Your task - Output exactly the lines from the one containing "The width and" through the final line of the entries below, both included, and skip the pictures.

(Stored data entries)
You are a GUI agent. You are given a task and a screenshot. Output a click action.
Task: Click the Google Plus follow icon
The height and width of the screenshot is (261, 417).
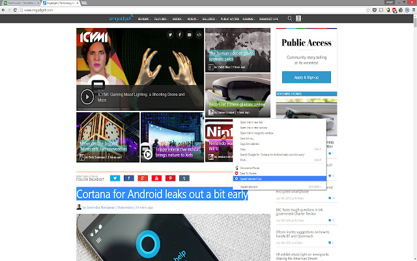[142, 177]
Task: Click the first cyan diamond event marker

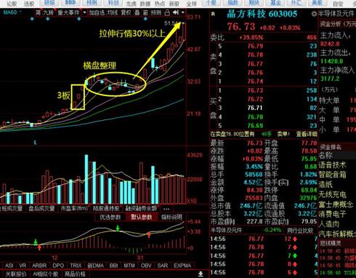Action: click(x=32, y=19)
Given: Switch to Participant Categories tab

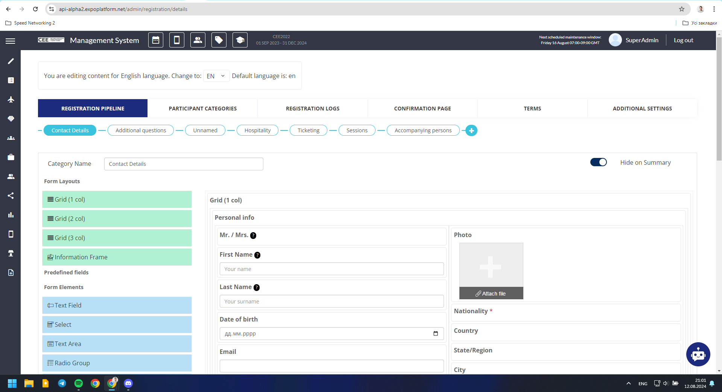Looking at the screenshot, I should (202, 109).
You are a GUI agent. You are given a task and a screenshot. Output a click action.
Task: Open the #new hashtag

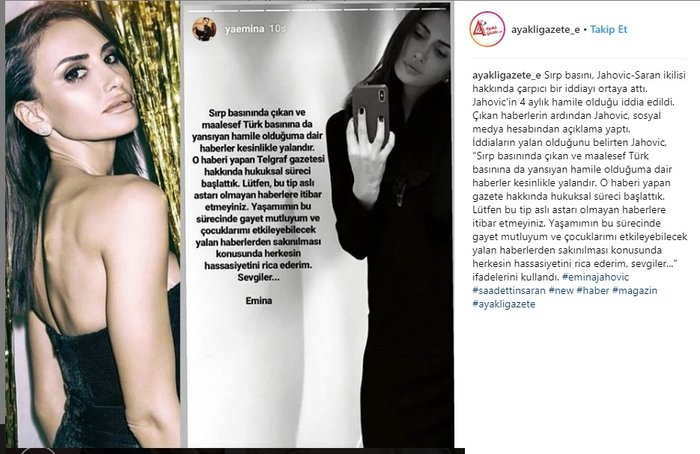561,290
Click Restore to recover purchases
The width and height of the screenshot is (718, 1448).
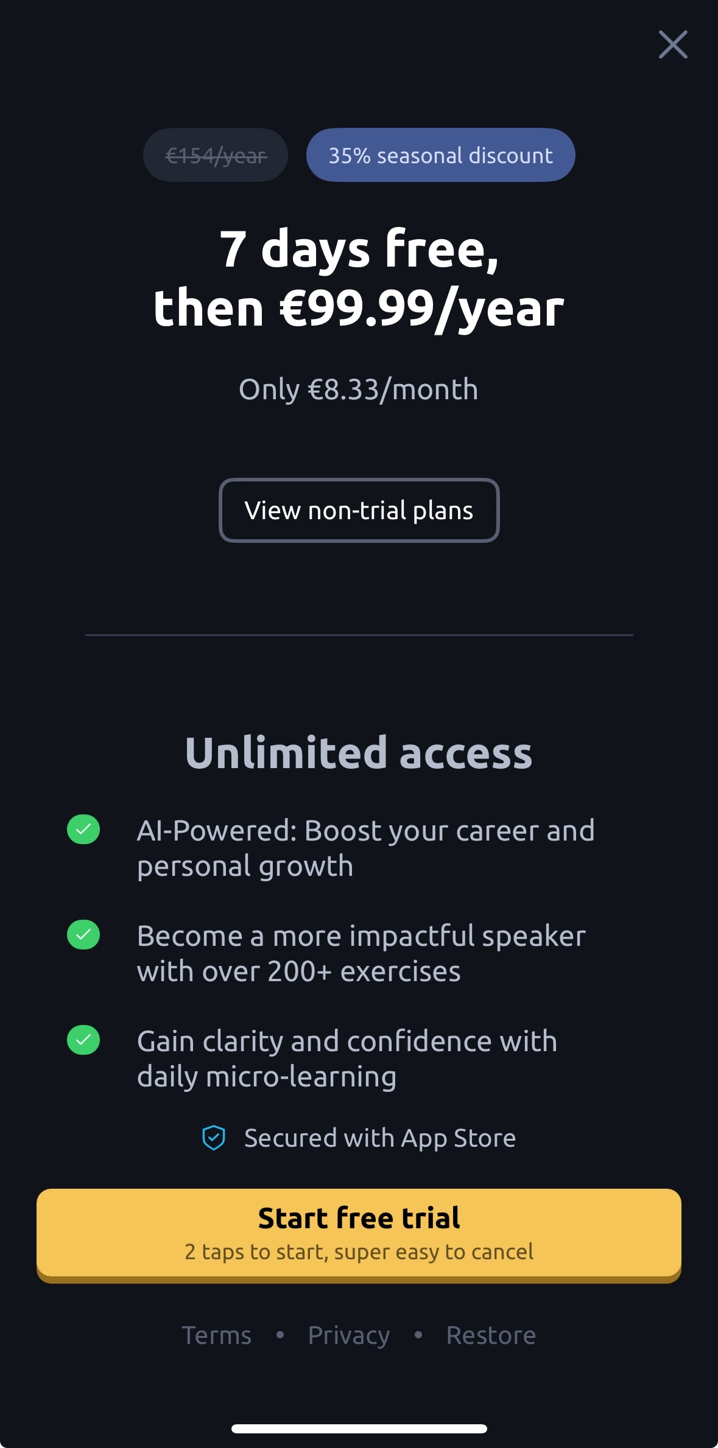[490, 1334]
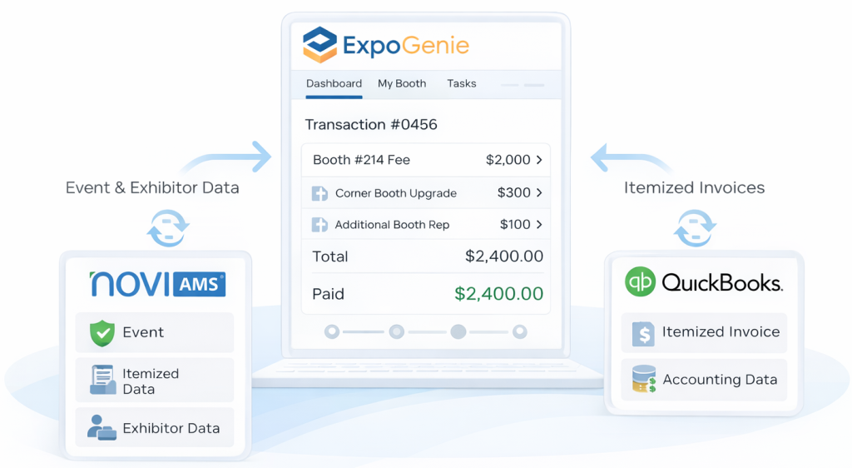Expand the Booth #214 Fee row chevron

539,160

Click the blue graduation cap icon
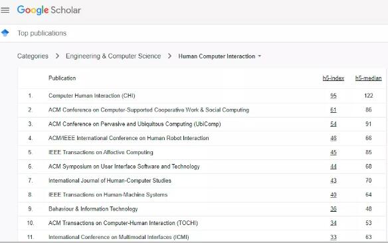pyautogui.click(x=5, y=33)
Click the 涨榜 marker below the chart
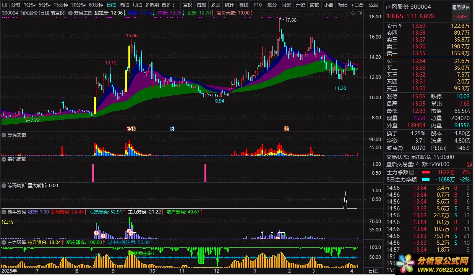Screen dimensions: 475x276 tap(131, 129)

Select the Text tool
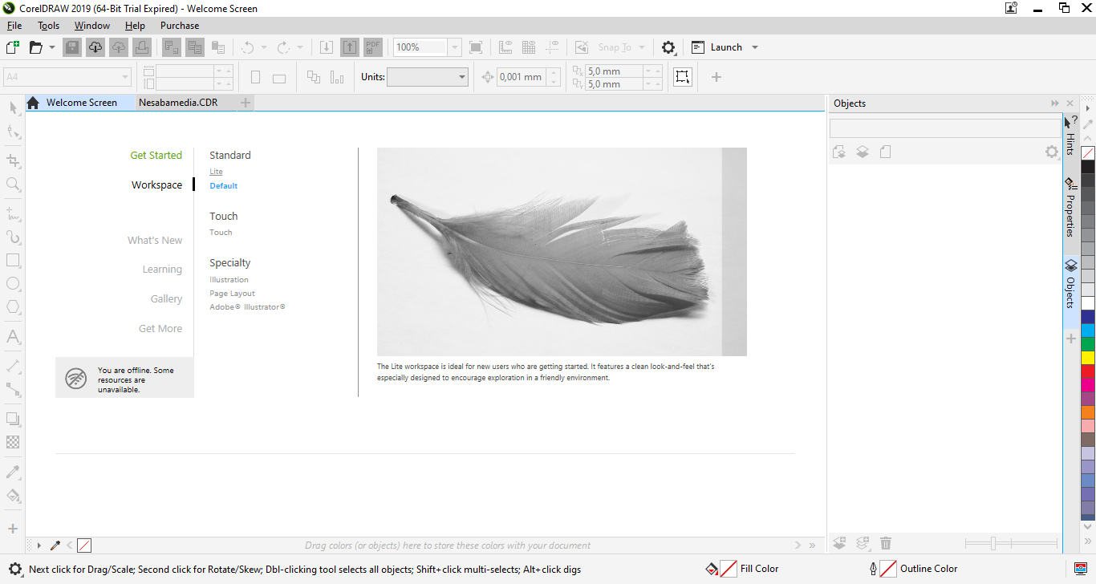click(x=13, y=336)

Expected answer -
The width and height of the screenshot is (718, 1448).
[490, 1334]
Expand the Booth #214 Fee row chevron

539,160

Click the blue graduation cap icon
pyautogui.click(x=5, y=33)
Click the 涨榜 marker below the chart
Screen dimensions: 475x276 tap(131, 129)

Select the Text tool
click(x=13, y=336)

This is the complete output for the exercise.